(WHAT THE EXERCISE ASKS): Only one stretch of the data is wanted: the line containing "Given: Click the Accept All Cookies button", the line containing "Viewport: 1280px width, 576px height.", and every line between them, copied exactly.

(SOURCE RECORDS):
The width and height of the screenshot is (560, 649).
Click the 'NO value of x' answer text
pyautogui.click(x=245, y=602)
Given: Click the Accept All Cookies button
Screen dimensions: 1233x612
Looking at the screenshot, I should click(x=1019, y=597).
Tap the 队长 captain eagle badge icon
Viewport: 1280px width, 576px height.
---
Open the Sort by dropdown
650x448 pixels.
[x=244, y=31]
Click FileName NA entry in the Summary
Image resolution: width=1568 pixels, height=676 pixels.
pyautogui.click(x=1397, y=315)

(REPLY):
Given: Click the Accept All Cookies button
Screen dimensions: 1233x612
Looking at the screenshot, I should click(x=1019, y=597).
Tap the 队长 captain eagle badge icon
Viewport: 1280px width, 576px height.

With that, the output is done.